Docs/Guides/Choosing the Right Calculator

Choosing the Right Trial Design Calculator

A method-selection map across the Zetyra calculator suite. First identify the design problem; then choose the calculator. Most calculators are not substitutes — they operate at different layers of the design.

When to use this guide. You have a trial-design question and need to map it to the right Zetyra calculator. The interactive picker at /docs/which-calculator is faster for a single decision; this page lays out the full method-selection map for readers comparing multiple options or designing a multi-layered protocol.

1. Start here: what decision are you making?

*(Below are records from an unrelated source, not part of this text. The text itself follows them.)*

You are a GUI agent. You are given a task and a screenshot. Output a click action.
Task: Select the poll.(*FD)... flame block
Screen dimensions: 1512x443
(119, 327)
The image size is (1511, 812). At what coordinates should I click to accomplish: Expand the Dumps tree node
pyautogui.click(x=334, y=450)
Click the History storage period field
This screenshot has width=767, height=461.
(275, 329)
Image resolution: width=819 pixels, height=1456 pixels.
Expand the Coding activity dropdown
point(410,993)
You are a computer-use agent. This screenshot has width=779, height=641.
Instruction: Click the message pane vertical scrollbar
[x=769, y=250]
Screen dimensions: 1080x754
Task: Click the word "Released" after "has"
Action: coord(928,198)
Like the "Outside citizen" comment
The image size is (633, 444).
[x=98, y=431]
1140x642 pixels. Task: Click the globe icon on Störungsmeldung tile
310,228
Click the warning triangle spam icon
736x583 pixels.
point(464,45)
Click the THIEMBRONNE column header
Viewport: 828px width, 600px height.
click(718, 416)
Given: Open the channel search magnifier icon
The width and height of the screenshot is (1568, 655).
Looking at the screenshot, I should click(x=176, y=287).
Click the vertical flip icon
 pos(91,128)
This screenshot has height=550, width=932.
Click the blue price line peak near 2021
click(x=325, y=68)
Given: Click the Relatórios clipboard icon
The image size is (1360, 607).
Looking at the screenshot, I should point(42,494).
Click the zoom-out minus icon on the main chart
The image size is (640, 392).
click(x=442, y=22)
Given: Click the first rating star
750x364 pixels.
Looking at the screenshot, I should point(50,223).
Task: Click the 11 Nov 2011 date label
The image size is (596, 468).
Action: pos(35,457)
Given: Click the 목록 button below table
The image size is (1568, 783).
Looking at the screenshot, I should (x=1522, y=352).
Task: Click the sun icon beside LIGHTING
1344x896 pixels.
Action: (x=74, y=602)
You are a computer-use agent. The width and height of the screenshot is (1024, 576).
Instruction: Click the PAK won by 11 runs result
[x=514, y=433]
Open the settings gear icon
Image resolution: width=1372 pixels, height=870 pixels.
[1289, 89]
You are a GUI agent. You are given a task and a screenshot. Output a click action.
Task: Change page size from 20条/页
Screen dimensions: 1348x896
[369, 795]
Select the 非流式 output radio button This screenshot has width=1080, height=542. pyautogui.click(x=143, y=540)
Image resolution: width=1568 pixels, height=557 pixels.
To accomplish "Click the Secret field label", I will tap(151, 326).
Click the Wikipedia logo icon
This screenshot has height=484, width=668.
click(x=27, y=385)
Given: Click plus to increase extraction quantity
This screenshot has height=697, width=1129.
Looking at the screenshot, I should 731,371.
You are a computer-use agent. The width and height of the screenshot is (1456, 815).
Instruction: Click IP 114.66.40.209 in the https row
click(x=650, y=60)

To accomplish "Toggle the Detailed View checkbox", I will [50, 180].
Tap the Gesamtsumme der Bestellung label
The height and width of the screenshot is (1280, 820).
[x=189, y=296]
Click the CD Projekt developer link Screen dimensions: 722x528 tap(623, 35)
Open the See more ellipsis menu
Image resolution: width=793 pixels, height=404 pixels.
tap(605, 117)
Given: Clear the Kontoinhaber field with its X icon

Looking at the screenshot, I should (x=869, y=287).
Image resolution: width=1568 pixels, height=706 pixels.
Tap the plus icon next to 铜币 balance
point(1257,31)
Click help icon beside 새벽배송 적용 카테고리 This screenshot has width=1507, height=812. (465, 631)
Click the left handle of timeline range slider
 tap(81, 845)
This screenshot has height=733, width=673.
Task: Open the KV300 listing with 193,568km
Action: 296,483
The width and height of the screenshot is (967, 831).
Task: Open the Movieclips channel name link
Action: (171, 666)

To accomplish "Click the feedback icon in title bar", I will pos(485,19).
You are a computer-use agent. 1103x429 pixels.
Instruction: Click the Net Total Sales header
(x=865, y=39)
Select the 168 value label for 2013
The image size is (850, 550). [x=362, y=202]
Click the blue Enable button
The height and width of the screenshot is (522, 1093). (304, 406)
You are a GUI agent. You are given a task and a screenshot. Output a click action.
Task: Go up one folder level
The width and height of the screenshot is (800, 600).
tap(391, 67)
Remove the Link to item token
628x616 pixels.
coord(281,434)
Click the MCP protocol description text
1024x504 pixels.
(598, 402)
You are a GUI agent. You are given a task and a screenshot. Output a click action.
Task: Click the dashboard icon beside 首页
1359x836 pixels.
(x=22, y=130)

Map your design question to the calculator that owns that decision:

Design questionCalculator(s)
How many subjects or events do I need for my endpoint?Sample Size (continuous / binary / survival / NI / cluster / longitudinal) · Chi-Square
Can baseline covariates reduce my variance?CUPED
Can I stop early for efficacy or futility?GSD or Bayesian Sequential
Do I need to re-estimate sample size mid-trial?Blinded SSR · Unblinded SSR · Single-Arm SSR
Is allocation adaptive, stratified, or fixed?Randomization guide · RAR
Is it a single-arm Phase II / rare-disease trial?Single-Arm guide · Bayesian Sample Size · SSR Single-Arm
Am I borrowing historical or external data?Prior Elicitation · Bayesian Borrowing · Bayesian Toolkit
Is it a basket / umbrella / platform trial?Master Protocols · Basket · Umbrella · Platform
Am I combining multiple adaptive mechanisms?Composed Pipeline T1E

2. The design problem in layers

The calculators don't form a flat list of substitutes. They live at different layers of the trial design, and a given trial often touches several layers at once.

Foundation sizing

How big must the trial be to detect the planned effect at the target power? Every design starts here. The Sample Size Calculator covers continuous, binary, and survival endpoints with extensions for non-inferiority, cluster-randomized, and longitudinal designs; Chi-Square covers categorical endpoint-specific planning.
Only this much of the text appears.